This exercise requires every record to be repeated exactly.

════════════════════

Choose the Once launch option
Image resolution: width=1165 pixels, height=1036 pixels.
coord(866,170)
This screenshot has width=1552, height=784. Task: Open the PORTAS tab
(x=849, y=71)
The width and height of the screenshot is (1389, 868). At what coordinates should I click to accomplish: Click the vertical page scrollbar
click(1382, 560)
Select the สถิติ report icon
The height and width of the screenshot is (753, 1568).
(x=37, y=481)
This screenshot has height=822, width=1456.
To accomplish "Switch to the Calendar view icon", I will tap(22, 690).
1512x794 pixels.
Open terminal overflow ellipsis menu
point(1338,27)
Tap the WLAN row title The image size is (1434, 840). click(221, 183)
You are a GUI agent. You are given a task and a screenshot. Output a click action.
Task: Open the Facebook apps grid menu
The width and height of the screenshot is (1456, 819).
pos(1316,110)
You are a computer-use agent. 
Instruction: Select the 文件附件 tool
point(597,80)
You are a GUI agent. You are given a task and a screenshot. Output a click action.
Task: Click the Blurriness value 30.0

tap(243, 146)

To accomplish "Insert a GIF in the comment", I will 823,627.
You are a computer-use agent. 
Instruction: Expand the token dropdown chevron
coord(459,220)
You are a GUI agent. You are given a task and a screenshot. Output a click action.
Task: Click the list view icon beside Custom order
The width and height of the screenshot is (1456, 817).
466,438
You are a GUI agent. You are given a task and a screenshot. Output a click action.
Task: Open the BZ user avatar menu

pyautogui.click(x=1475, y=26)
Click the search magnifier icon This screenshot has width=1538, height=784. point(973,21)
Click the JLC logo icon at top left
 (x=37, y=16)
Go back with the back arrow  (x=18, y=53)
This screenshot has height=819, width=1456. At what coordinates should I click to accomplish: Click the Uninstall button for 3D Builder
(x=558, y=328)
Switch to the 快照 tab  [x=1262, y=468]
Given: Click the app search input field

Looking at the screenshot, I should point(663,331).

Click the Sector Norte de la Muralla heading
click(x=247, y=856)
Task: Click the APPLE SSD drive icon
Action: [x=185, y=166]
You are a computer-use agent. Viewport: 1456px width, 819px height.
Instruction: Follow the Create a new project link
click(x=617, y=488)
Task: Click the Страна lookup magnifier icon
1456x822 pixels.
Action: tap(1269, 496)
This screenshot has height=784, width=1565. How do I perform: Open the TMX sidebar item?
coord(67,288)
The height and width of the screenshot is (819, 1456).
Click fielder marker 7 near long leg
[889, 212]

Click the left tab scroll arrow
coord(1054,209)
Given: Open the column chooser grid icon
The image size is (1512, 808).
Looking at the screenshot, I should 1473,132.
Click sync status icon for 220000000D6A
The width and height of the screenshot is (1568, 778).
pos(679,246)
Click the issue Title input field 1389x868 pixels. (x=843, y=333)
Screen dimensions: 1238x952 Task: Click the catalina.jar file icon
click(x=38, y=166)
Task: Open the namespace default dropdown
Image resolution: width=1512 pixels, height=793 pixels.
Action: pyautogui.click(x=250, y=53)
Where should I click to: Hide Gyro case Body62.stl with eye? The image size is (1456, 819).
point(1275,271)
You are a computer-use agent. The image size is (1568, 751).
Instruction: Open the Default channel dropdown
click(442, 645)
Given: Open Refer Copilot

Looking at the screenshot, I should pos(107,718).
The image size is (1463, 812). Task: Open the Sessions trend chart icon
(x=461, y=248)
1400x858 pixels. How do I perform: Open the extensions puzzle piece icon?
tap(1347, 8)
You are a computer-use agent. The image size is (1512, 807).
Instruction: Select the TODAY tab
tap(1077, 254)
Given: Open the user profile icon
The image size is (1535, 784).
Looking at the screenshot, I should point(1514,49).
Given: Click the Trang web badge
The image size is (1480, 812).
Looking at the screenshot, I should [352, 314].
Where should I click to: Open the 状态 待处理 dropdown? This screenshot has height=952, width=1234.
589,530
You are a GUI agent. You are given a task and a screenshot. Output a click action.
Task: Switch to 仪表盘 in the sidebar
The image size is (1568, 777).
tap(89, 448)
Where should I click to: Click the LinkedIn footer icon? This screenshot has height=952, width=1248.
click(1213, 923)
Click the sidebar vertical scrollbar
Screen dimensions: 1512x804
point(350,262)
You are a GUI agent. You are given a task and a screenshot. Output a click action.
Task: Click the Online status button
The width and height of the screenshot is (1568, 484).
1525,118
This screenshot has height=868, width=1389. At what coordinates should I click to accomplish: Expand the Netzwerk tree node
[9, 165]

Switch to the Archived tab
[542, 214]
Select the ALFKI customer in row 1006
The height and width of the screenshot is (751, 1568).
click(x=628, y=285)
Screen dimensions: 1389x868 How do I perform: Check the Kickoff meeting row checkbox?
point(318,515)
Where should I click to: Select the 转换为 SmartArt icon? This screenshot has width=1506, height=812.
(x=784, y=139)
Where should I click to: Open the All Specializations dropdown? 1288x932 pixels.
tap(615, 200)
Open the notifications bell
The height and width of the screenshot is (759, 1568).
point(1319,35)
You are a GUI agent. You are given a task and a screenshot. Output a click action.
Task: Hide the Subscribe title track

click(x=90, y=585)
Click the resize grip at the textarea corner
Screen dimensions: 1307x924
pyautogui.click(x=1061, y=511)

════════════════════

** Response to the exercise **
Choose the Once launch option
Image resolution: width=1165 pixels, height=1036 pixels.
coord(866,170)
This screenshot has width=1552, height=784. Task: Open the PORTAS tab
(x=849, y=71)
The width and height of the screenshot is (1389, 868). At what coordinates should I click to accomplish: Click the vertical page scrollbar
click(1382, 560)
Select the สถิติ report icon
The height and width of the screenshot is (753, 1568).
(x=37, y=481)
This screenshot has height=822, width=1456.
To accomplish "Switch to the Calendar view icon", I will tap(22, 690).
1512x794 pixels.
Open terminal overflow ellipsis menu
point(1338,27)
Tap the WLAN row title The image size is (1434, 840). click(221, 183)
You are a GUI agent. You are given a task and a screenshot. Output a click action.
Task: Open the Facebook apps grid menu
The width and height of the screenshot is (1456, 819).
pos(1316,110)
You are a computer-use agent. 
Instruction: Select the 文件附件 tool
point(597,80)
You are a GUI agent. You are given a task and a screenshot. Output a click action.
Task: Click the Blurriness value 30.0

tap(243, 146)

To accomplish "Insert a GIF in the comment", I will 823,627.
You are a computer-use agent. 
Instruction: Expand the token dropdown chevron
coord(459,220)
You are a GUI agent. You are given a task and a screenshot. Output a click action.
Task: Click the list view icon beside Custom order
The width and height of the screenshot is (1456, 817).
466,438
You are a GUI agent. You are given a task and a screenshot. Output a click action.
Task: Open the BZ user avatar menu

pyautogui.click(x=1475, y=26)
Click the search magnifier icon This screenshot has width=1538, height=784. point(973,21)
Click the JLC logo icon at top left
 (x=37, y=16)
Go back with the back arrow  (x=18, y=53)
This screenshot has height=819, width=1456. At what coordinates should I click to accomplish: Click the Uninstall button for 3D Builder
(x=558, y=328)
Switch to the 快照 tab  [x=1262, y=468]
Given: Click the app search input field

Looking at the screenshot, I should point(663,331).

Click the Sector Norte de la Muralla heading
click(x=247, y=856)
Task: Click the APPLE SSD drive icon
Action: [x=185, y=166]
You are a computer-use agent. Viewport: 1456px width, 819px height.
Instruction: Follow the Create a new project link
click(x=617, y=488)
Task: Click the Страна lookup magnifier icon
1456x822 pixels.
Action: tap(1269, 496)
This screenshot has height=784, width=1565. How do I perform: Open the TMX sidebar item?
coord(67,288)
The height and width of the screenshot is (819, 1456).
Click fielder marker 7 near long leg
[889, 212]

Click the left tab scroll arrow
coord(1054,209)
Given: Open the column chooser grid icon
The image size is (1512, 808).
Looking at the screenshot, I should 1473,132.
Click sync status icon for 220000000D6A
The width and height of the screenshot is (1568, 778).
pos(679,246)
Click the issue Title input field 1389x868 pixels. (x=843, y=333)
Screen dimensions: 1238x952 Task: Click the catalina.jar file icon
click(x=38, y=166)
Task: Open the namespace default dropdown
Image resolution: width=1512 pixels, height=793 pixels.
Action: pyautogui.click(x=250, y=53)
Where should I click to: Hide Gyro case Body62.stl with eye? The image size is (1456, 819).
point(1275,271)
You are a computer-use agent. The image size is (1568, 751).
Instruction: Open the Default channel dropdown
click(442, 645)
Given: Open Refer Copilot

Looking at the screenshot, I should pos(107,718).
The image size is (1463, 812). Task: Open the Sessions trend chart icon
(x=461, y=248)
1400x858 pixels. How do I perform: Open the extensions puzzle piece icon?
tap(1347, 8)
You are a computer-use agent. The image size is (1512, 807).
Instruction: Select the TODAY tab
tap(1077, 254)
Given: Open the user profile icon
The image size is (1535, 784).
Looking at the screenshot, I should point(1514,49).
Given: Click the Trang web badge
The image size is (1480, 812).
Looking at the screenshot, I should [352, 314].
Where should I click to: Open the 状态 待处理 dropdown? This screenshot has height=952, width=1234.
589,530
You are a GUI agent. You are given a task and a screenshot. Output a click action.
Task: Switch to 仪表盘 in the sidebar
The image size is (1568, 777).
tap(89, 448)
Where should I click to: Click the LinkedIn footer icon? This screenshot has height=952, width=1248.
click(1213, 923)
Click the sidebar vertical scrollbar
Screen dimensions: 1512x804
point(350,262)
You are a GUI agent. You are given a task and a screenshot. Output a click action.
Task: Click the Online status button
The width and height of the screenshot is (1568, 484).
1525,118
This screenshot has height=868, width=1389. At what coordinates should I click to accomplish: Expand the Netzwerk tree node
[9, 165]

Switch to the Archived tab
[542, 214]
Select the ALFKI customer in row 1006
The height and width of the screenshot is (751, 1568).
click(x=628, y=285)
Screen dimensions: 1389x868 How do I perform: Check the Kickoff meeting row checkbox?
point(318,515)
Where should I click to: Select the 转换为 SmartArt icon? This screenshot has width=1506, height=812.
(x=784, y=139)
Where should I click to: Open the All Specializations dropdown? 1288x932 pixels.
tap(615, 200)
Open the notifications bell
The height and width of the screenshot is (759, 1568).
point(1319,35)
You are a GUI agent. You are given a task and a screenshot. Output a click action.
Task: Hide the Subscribe title track

click(x=90, y=585)
Click the resize grip at the textarea corner
Screen dimensions: 1307x924
pyautogui.click(x=1061, y=511)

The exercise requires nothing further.